Much is known about Farak’s misconduct at the Amherst Public Health laboratory. The new Globe article addresses several concerning issues about the integrity of the work that she performed at the Hinton Drug Lab between 2003 and 2012, but it also raises serious questions about whether the OIG was itself engaged in fraud by intentionally misrepresenting that Annie Dookhan was the sole bad actor at Hinton.

The OIG began its investigation into the Hinton Drug Lab in 2012, following Dookhan’s infamous admission that she had been committing fraud for years and that she had purposefully converted negative drug test results into positives in order to cover her tracks. After a yearlong investigation costing the taxpayers an estimated $6.2 million, the OIG issued a March 14, 2014 “comprehensive” report concluding that Annie Dookhan was the sole bad actor at the lab.

However, the recently released e-mails show that the OIG was warned multiple times – by its own expert – that Sonja Farak’s testing volume at the Hinton Lab was on par with or exceeded Dookhan’s and was likely indicative of fraud. Indeed, the expert followed up with OIG a month before it issued its report, warning that the issue was not limited to Dookhan.

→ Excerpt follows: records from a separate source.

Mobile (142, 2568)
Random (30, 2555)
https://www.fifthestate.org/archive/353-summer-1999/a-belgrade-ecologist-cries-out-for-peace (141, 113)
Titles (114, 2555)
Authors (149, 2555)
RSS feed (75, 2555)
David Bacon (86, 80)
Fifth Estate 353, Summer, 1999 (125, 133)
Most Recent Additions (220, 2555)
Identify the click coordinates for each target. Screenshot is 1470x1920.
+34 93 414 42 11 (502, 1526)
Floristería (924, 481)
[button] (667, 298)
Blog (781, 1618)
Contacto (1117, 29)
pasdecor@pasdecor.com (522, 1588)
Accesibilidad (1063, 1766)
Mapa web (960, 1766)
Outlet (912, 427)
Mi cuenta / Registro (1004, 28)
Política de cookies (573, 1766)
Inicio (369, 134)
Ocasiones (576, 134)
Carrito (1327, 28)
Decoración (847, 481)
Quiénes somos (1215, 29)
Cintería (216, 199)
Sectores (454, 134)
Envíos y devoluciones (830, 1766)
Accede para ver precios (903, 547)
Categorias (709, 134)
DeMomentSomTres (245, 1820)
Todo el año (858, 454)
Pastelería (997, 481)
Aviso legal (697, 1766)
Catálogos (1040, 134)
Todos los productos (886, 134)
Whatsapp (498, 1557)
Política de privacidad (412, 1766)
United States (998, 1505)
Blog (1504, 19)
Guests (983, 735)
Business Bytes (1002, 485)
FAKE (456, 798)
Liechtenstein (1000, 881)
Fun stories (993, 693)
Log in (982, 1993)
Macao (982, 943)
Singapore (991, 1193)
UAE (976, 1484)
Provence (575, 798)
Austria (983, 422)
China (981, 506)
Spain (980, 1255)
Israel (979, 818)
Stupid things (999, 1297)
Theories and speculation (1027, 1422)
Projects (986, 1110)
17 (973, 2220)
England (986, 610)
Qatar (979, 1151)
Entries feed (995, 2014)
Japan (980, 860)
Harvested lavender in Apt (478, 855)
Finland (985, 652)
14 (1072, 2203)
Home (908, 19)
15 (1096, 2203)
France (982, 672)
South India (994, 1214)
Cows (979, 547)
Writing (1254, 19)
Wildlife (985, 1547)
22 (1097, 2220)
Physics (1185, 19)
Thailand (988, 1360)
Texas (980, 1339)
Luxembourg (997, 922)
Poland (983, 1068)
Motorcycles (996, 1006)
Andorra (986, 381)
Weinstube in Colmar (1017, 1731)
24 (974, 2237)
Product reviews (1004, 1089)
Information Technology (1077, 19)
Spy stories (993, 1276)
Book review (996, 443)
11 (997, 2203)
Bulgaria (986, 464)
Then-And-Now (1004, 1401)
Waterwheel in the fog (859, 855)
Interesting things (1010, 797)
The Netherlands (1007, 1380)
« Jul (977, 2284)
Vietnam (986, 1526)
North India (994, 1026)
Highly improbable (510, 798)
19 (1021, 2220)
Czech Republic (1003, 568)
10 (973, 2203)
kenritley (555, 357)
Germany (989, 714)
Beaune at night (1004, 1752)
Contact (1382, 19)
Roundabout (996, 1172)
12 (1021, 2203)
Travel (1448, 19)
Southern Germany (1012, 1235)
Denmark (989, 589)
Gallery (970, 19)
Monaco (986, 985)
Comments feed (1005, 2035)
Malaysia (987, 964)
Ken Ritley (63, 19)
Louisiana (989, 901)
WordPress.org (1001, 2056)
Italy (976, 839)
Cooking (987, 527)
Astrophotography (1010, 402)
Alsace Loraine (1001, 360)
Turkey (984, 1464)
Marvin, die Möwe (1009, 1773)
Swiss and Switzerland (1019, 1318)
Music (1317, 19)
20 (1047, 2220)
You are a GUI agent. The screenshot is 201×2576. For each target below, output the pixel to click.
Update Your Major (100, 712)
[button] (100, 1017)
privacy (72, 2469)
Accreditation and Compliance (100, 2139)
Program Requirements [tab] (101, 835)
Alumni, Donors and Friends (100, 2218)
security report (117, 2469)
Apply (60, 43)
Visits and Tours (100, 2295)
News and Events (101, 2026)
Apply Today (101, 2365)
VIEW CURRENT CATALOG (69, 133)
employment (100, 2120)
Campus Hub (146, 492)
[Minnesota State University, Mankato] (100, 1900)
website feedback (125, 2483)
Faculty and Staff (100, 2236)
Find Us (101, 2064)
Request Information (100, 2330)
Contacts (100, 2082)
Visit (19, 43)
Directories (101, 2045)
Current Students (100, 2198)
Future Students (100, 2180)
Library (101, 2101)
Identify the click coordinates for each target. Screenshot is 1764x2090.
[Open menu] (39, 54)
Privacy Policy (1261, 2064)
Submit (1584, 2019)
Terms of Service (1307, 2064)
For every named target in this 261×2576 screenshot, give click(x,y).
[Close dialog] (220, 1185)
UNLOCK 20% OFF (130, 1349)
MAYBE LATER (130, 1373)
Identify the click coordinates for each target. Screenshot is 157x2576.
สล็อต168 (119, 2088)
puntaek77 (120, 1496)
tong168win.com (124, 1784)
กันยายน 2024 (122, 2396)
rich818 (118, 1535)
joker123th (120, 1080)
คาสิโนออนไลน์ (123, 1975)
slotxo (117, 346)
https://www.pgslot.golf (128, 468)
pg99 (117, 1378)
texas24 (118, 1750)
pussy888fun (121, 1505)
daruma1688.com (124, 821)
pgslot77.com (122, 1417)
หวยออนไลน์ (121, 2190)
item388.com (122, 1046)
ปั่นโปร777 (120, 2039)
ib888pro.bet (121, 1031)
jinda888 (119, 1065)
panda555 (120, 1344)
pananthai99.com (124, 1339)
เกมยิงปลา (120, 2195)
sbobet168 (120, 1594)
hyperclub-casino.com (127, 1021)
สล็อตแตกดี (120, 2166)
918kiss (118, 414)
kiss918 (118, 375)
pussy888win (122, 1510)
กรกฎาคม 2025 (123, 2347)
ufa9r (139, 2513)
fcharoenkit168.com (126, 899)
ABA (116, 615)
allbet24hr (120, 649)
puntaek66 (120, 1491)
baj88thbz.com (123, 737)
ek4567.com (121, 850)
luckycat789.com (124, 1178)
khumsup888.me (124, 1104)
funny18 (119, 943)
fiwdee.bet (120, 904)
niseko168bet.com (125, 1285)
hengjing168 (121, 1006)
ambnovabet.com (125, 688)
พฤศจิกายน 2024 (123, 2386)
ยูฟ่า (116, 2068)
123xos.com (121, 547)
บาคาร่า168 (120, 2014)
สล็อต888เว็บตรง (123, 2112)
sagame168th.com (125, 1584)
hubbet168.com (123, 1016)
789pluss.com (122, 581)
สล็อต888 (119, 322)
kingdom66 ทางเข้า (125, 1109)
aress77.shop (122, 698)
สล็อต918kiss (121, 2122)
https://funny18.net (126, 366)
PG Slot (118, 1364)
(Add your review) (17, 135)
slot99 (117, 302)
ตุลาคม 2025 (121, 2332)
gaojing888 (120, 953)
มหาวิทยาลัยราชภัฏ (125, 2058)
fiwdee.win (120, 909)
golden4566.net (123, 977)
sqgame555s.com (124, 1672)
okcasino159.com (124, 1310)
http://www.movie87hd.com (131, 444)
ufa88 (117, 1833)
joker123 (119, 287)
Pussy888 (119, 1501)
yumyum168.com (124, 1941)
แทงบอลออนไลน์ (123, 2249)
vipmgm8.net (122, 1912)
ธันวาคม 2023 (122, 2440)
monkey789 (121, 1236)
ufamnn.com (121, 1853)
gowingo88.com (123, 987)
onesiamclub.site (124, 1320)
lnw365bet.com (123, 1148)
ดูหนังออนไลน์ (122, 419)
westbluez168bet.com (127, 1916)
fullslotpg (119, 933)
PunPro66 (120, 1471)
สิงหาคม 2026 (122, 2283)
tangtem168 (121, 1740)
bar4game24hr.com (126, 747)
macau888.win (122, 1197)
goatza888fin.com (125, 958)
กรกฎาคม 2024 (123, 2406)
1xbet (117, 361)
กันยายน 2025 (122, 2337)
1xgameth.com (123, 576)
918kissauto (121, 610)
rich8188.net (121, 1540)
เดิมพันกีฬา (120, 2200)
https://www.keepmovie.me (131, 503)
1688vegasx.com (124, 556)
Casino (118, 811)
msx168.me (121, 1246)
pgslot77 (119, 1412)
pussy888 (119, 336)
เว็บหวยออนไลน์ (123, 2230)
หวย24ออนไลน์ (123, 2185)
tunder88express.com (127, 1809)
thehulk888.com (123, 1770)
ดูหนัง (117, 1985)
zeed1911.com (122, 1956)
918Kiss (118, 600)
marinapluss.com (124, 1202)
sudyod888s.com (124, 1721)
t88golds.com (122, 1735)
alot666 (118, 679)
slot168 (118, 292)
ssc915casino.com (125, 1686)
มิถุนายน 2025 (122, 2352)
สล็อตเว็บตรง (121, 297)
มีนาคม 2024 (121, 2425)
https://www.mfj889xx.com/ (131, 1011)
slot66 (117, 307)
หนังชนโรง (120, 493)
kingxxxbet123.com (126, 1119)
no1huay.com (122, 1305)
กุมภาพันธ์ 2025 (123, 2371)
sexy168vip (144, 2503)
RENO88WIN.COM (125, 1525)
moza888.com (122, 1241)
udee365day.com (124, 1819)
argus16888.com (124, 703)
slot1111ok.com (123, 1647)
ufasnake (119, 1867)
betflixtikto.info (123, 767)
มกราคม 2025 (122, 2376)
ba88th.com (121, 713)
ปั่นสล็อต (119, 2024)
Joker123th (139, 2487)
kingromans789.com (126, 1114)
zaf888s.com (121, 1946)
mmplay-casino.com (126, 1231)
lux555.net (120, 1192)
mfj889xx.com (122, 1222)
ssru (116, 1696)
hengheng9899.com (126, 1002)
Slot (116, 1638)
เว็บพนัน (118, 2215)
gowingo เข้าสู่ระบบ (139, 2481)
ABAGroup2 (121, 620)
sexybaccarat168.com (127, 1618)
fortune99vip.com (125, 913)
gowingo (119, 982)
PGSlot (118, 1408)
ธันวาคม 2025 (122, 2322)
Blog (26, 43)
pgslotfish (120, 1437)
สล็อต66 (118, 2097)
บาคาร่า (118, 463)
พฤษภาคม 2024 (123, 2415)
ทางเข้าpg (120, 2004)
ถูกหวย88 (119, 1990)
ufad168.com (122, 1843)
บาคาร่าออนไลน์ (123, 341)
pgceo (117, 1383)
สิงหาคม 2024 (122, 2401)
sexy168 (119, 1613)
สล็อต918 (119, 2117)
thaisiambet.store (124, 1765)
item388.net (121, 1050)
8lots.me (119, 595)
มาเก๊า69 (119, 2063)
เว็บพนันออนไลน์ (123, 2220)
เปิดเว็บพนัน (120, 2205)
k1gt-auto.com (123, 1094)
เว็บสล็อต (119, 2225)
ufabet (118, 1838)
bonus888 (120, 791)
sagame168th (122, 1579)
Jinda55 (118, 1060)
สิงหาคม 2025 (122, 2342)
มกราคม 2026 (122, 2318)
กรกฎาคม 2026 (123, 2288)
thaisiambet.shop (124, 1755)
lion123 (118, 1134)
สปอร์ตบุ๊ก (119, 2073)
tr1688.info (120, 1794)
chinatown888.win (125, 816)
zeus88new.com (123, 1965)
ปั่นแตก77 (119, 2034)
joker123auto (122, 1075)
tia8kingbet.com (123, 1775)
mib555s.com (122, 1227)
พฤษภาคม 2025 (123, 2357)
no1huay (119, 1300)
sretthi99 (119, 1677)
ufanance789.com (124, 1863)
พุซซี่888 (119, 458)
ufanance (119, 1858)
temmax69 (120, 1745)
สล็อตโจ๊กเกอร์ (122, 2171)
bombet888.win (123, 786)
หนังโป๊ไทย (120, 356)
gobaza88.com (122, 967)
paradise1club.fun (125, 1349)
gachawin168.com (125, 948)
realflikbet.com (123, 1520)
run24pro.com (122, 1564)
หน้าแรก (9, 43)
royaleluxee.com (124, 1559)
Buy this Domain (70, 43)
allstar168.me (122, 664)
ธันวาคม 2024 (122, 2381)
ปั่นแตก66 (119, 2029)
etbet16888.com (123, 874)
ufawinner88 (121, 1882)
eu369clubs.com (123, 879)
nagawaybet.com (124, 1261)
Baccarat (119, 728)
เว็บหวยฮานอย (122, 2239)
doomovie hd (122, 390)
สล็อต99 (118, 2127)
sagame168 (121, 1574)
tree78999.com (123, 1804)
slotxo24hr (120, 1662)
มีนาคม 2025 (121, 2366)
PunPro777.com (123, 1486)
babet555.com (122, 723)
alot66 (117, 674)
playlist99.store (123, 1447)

Equally concerning, however, is the fact that the OIG’s expert reached these conclusions within approximately two weeks of Farak’s indictment for distinct misconduct at the Amherst lab, but his opinion was never shared with defense counsel, even though it was clearly exculpatory.

“They had to have known, almost immediately, the implications of their own expert’s findings,” said Atty. Post. “But they still did not release his conclusions or the underlying data to the public. If this information had been released when it should have been, thousands of defendants would not have had to live with the collateral consequences of wrongfully obtained drug convictions.”

This is hardly the end of the concerns regarding the Hinton laboratory. Attorney Post and others litigating these cases remain concerned about the unrealistic productivity of other chemists at the lab and their dishonesty both about following protocols and in their statements to law enforcement. We expect significant additional developments in the coming weeks.